* What this task involves *
Reproduce, exactly, the lines of the material below from the line containing "The image size is (1696, 1088)." through the line containing "This screenshot has height=967, width=1719.", with both end lines included and nothing else.

* Data for processing *
= = =
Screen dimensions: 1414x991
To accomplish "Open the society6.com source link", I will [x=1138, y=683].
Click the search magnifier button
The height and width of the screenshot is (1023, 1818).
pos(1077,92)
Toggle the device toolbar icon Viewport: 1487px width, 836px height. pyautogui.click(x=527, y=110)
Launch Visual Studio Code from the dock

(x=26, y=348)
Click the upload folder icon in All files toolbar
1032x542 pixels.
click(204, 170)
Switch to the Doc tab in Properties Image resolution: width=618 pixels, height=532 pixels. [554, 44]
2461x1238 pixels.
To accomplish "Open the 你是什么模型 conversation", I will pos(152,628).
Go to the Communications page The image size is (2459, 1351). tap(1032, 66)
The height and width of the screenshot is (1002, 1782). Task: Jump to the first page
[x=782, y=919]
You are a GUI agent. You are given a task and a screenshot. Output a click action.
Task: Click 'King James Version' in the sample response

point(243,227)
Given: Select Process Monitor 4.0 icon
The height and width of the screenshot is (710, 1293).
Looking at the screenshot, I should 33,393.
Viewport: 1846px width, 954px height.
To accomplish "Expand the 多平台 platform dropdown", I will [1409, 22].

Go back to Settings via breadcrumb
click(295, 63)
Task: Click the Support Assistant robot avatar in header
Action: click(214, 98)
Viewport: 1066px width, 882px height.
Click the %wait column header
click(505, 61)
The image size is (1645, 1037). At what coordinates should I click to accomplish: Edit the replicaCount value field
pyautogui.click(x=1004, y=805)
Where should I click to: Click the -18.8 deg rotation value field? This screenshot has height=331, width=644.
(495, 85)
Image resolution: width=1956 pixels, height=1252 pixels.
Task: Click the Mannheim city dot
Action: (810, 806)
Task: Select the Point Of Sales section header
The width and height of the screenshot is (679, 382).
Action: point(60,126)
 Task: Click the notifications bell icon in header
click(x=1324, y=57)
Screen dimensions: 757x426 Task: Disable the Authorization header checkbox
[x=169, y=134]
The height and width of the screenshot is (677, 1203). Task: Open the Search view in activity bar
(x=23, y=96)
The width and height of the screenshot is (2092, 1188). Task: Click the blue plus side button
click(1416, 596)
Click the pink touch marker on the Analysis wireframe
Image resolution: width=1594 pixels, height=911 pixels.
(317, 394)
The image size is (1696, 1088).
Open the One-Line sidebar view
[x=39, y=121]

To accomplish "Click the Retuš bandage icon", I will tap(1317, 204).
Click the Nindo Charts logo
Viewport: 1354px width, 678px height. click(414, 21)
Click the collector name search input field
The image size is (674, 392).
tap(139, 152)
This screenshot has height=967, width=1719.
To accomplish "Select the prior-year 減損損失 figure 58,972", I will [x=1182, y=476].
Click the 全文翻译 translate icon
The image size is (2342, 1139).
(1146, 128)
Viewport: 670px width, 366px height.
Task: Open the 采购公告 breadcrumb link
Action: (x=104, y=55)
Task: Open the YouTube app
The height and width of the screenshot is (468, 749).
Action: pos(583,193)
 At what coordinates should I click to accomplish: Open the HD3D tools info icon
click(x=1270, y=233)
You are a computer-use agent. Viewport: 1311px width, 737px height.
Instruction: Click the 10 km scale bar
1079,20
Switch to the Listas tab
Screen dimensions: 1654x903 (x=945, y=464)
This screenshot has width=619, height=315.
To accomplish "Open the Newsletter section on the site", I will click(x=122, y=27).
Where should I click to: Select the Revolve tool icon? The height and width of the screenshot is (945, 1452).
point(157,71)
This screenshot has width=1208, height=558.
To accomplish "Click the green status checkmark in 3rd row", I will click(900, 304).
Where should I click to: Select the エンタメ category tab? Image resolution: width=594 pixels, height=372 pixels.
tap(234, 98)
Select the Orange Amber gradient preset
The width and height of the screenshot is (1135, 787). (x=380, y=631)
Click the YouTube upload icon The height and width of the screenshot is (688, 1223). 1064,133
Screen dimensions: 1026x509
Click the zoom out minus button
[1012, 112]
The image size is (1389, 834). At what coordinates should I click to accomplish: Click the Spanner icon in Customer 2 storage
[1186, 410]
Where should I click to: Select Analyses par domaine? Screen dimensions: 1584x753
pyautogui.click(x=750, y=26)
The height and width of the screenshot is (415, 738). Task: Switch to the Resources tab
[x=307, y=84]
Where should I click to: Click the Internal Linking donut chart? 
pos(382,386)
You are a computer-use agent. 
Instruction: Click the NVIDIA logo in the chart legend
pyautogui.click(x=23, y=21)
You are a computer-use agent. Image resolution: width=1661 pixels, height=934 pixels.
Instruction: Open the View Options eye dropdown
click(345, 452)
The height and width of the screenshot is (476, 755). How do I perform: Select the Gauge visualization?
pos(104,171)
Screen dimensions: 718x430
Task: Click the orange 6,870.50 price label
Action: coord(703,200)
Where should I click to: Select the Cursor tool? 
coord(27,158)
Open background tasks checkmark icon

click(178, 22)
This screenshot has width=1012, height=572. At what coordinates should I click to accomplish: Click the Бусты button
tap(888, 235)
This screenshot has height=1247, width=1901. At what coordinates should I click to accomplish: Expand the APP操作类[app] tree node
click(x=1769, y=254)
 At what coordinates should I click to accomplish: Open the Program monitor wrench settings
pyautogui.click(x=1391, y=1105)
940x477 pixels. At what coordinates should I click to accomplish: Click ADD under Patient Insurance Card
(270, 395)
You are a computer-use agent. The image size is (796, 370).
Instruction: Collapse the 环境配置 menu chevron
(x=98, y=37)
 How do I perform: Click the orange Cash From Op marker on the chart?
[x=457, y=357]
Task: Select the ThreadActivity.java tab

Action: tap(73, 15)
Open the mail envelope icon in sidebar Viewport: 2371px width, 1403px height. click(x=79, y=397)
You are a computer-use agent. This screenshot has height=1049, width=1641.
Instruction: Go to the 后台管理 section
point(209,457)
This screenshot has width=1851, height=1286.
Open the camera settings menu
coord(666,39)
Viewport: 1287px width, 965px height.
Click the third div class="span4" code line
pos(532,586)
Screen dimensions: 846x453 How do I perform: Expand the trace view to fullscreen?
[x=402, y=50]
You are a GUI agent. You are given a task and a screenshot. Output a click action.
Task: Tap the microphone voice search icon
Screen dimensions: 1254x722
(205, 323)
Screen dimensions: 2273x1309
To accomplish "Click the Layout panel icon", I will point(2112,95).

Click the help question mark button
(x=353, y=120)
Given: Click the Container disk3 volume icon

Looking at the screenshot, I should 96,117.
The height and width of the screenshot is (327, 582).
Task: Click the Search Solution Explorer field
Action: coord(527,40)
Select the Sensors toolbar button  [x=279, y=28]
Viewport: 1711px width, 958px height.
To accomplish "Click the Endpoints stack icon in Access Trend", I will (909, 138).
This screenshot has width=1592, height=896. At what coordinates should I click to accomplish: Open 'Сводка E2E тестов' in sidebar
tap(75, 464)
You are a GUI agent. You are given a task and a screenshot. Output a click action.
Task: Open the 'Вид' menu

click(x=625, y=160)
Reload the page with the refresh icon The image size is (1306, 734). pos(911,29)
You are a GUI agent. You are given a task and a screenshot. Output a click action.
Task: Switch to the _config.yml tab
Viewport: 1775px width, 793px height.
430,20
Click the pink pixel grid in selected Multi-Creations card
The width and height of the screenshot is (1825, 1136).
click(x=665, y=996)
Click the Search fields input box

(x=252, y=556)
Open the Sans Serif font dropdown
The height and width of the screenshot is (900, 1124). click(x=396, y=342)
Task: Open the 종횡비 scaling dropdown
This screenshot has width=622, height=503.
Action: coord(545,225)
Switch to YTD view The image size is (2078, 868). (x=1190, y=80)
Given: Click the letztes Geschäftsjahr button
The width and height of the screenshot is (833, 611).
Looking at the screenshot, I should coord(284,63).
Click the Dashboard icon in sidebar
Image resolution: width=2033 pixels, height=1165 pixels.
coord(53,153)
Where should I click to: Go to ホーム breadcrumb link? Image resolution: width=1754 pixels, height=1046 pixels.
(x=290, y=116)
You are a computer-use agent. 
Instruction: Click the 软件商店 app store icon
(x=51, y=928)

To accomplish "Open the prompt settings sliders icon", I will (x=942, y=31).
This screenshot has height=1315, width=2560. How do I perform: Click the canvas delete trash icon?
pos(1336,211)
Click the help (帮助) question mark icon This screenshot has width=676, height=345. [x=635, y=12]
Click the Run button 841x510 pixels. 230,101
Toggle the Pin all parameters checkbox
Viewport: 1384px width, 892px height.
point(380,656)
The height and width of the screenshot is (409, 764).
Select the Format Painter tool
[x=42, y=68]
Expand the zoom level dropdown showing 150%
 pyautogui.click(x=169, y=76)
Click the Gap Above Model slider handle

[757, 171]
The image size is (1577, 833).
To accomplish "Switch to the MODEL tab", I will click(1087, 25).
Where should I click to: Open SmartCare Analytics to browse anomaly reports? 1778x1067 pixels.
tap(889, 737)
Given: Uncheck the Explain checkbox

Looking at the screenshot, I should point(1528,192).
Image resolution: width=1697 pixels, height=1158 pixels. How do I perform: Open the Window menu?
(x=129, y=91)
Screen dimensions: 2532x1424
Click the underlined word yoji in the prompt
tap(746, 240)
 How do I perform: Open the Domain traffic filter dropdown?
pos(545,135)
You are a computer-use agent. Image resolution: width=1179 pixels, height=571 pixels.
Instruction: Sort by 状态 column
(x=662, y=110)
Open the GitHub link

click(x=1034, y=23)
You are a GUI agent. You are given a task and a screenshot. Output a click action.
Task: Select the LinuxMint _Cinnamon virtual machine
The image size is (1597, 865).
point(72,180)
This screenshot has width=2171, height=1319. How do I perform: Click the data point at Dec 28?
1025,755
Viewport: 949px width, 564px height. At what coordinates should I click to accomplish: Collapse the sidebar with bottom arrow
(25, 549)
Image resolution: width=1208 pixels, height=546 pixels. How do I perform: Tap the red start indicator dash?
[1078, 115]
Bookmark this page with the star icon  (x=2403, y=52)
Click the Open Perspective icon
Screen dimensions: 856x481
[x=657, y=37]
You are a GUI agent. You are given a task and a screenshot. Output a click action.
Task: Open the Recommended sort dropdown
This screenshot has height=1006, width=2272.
= = =
* Problem solution *
The image size is (1696, 1088).
Open the One-Line sidebar view
[x=39, y=121]

To accomplish "Click the Retuš bandage icon", I will tap(1317, 204).
Click the Nindo Charts logo
Viewport: 1354px width, 678px height. click(414, 21)
Click the collector name search input field
The image size is (674, 392).
tap(139, 152)
This screenshot has height=967, width=1719.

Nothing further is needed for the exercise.